**EXCERPTED TEXT**
_ _ _ _ _
# Stricture resection - postoperation pain



## stegios

Hello everybody,
I've been looking around this forum for days now and I wanted to share my experience and maybe get some feedback regarding the pain I am having.

I had a laparoscopic surgery to remove my stricture 17 days ago and had 25cm of small intestine along with 16cm of large. I thought that I was going to have less removed, but no refunds on bowels right? 
On day 8 I was dismissed and came back at my place, having my folks take care of me. The pain throughout these days have changed a lot. Note that since I was dismissed, I didn't take any pain killers. The weird thing is, that 1 week ago, the only pain I felt was the stitches and the incisions. These couple of days, the pain comes from the inside, like there is gas, or maybe a relapse of Crohn's? I don't eat vegetables nor fruits. Just cooked chicken, cooked pork. Some biscuits from time to time.

Is the pain normal?

I don't want to do anything wrong, since this have been really heavy.


btw:
Diagnosed in 2006 after removal of appendix
I've been to prednisone on and off for the past 12 months
Tried Imuran but didn't work (vomit, fever etc.)


Waiting for your response.


----------



## normawood

I had surgery a little over 6 weeks ago, and I had an experience similar to yours. About a week after surgery I was doing well, and was settling down to regular BMs and less pain very day. Since then I have been having intermittent cramping, diarrhea and nausea. I saw my GI doc and he did labs that were all negative, so I had supposed I was eating things I shouldn't, as I was traveling and eating out at the time. Are you doing any better now?


----------



## stegios

Hello Norma,
3 weeks and 2 days today. 
The lower-right pain seems to become milder but there is cramping around my belly button. When I am stretching i feel the pain increasing. D has gone now but nothing is normal. I know that all of us who had that surgery are worried.I think the days that I walk the most are the days that I feel better. 

Do you think that the way we sleep makes a difference? Maybe is a silly Q but in what way do you sleep?

I hope you are feeling better as the days go by.


----------



## normawood

I haven't noticed any difference based on how I sleep. My only issue remains fatigue and diarrhea, but I am eating some fiber. I'm glad you're doing better. I too try to exercise in hopes it will get me back to normal sooner. I have started doing a little bike riding and paddling.


----------



## ronroush7

stegios said:


> Hello everybody,
> I've been looking around this forum for days now and I wanted to share my experience and maybe get some feedback regarding the pain I am having.
> 
> I had a laparoscopic surgery to remove my stricture 17 days ago and had 25cm of small intestine along with 16cm of large. I thought that I was going to have less removed, but no refunds on bowels right?
> On day 8 I was dismissed and came back at my place, having my folks take care of me. The pain throughout these days have changed a lot. Note that since I was dismissed, I didn't take any pain killers. The weird thing is, that 1 week ago, the only pain I felt was the stitches and the incisions. These couple of days, the pain comes from the inside, like there is gas, or maybe a relapse of Crohn's? I don't eat vegetables nor fruits. Just cooked chicken, cooked pork. Some biscuits from time to time.
> 
> Is the pain normal?
_ _ _ _ _
**DATASET CONTENT**
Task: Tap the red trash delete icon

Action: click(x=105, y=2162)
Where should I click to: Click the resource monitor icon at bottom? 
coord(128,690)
_ _ _ _ _
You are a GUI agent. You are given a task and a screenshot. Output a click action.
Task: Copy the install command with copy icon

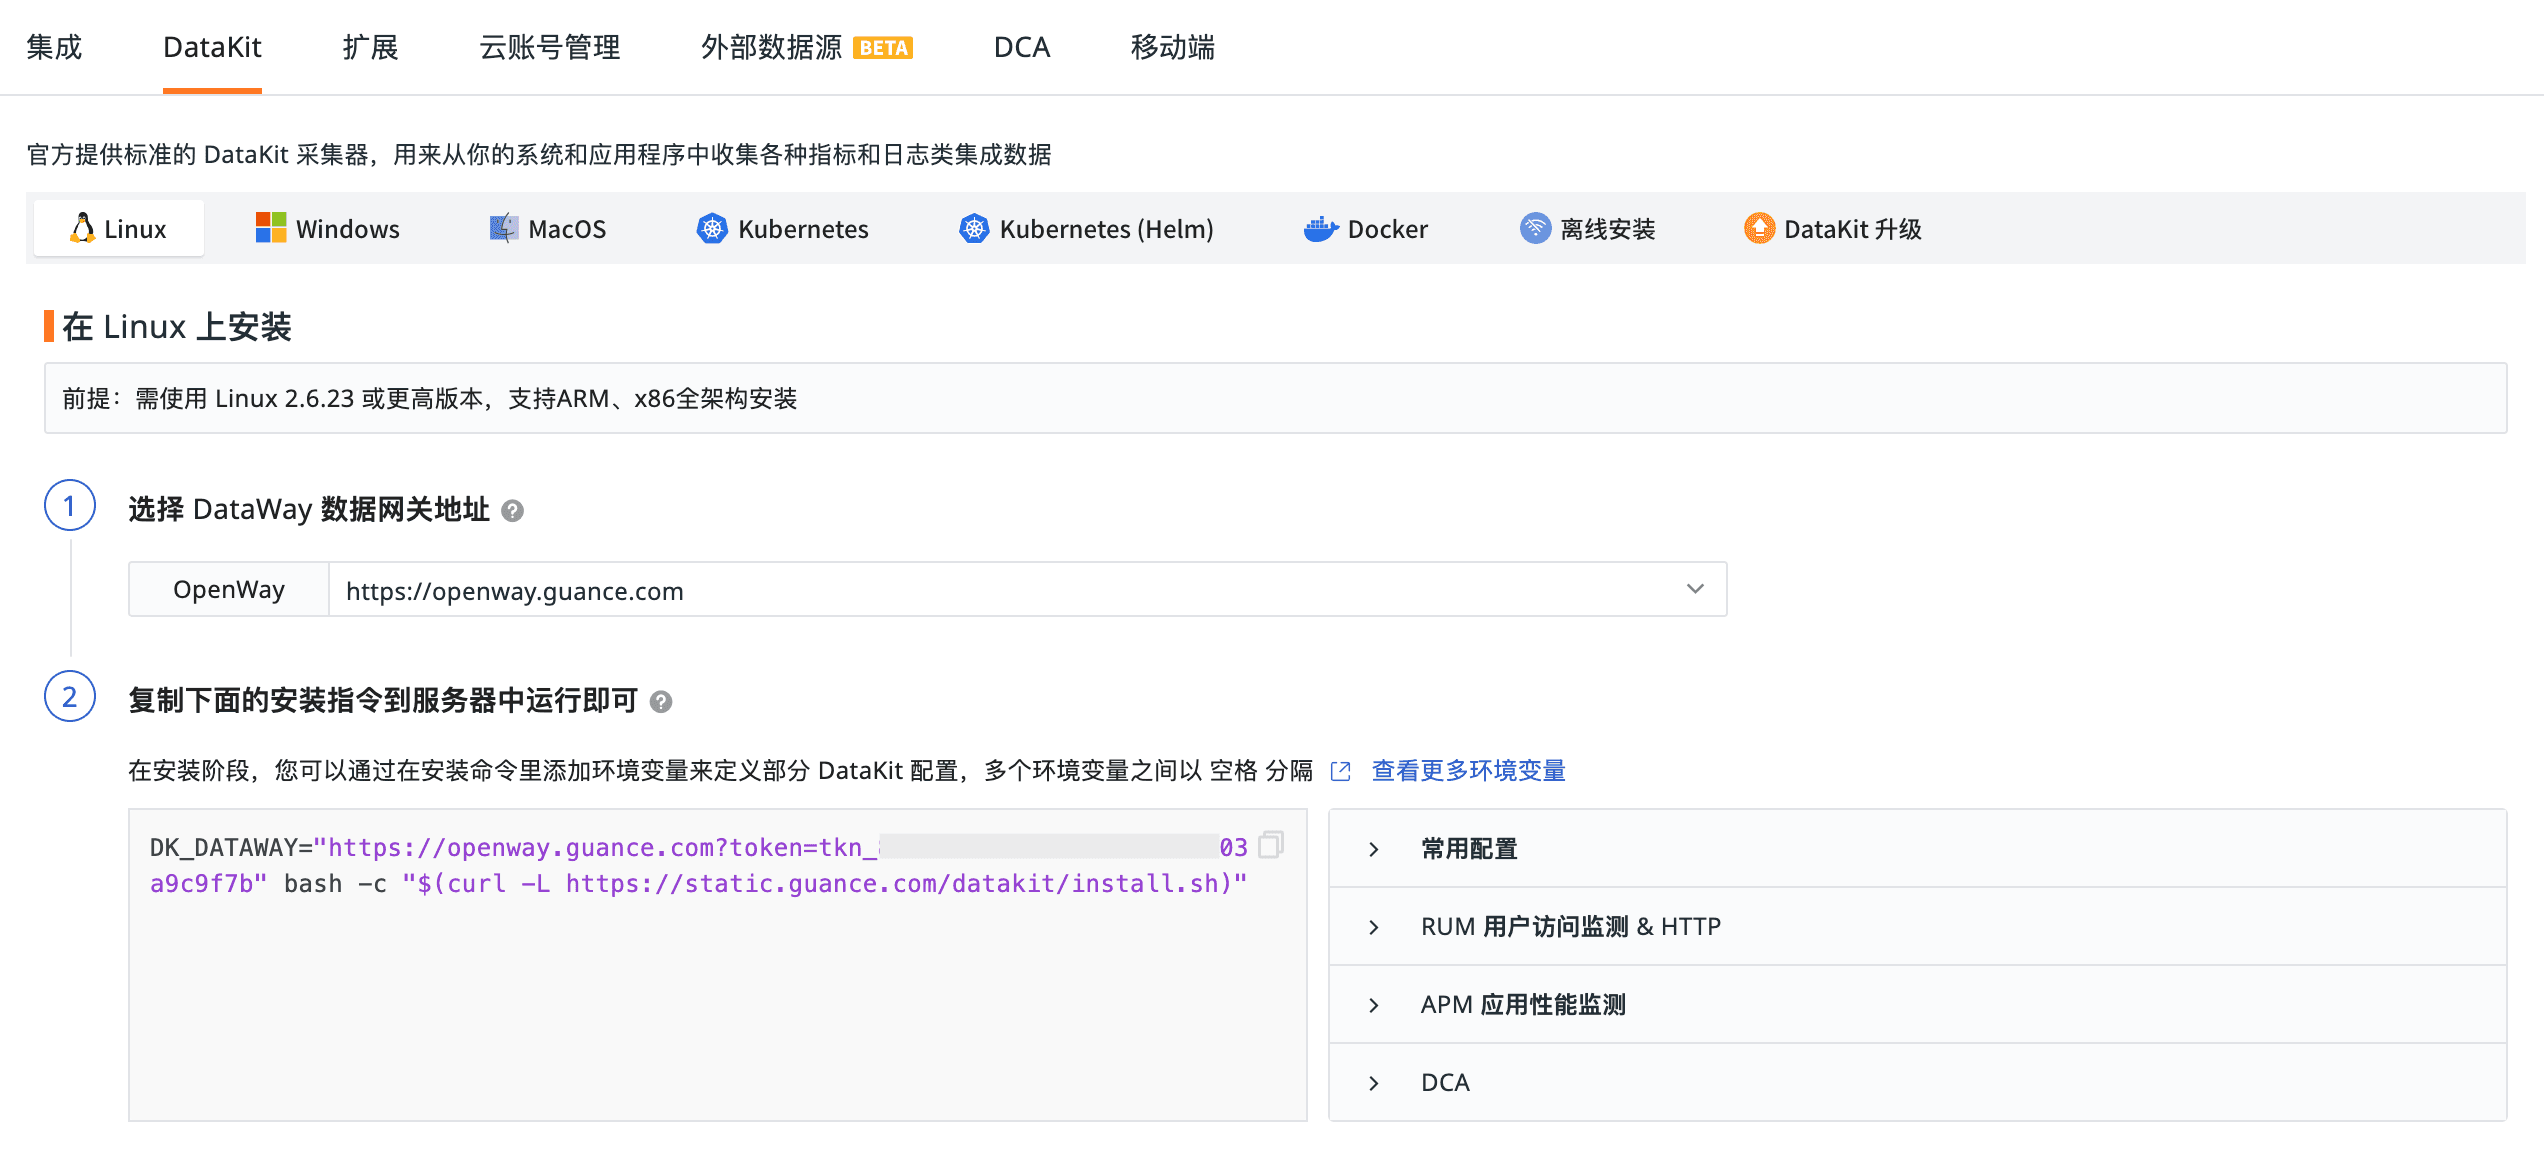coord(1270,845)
_ _ _ _ _
**ACTIVITIES**
1. Answer these questions about the forum thread on pain after stricture resection, one line per answer, marked (a), (b) and (c) like the questions.
(a) How many centimeters of small intestine did stegios have removed?
(b) On what day after surgery was stegios dismissed?
(c) What activities does normawood say they have started doing?
2. Copy the stretch of the forum thread on pain after stricture resection from "The lower-right pain" through "do you sleep?".

**SOLUTIONS TO THE EXERCISE**
1.
(a) 25cm
(b) Day 8
(c) A little bike riding and paddling

2.
The lower-right pain seems to become milder but there is cramping around my belly button. When I am stretching i feel the pain increasing. D has gone now but nothing is normal. I know that all of us who had that surgery are worried.I think the days that I walk the most are the days that I feel better. 

Do you think that the way we sleep makes a difference? Maybe is a silly Q but in what way do you sleep?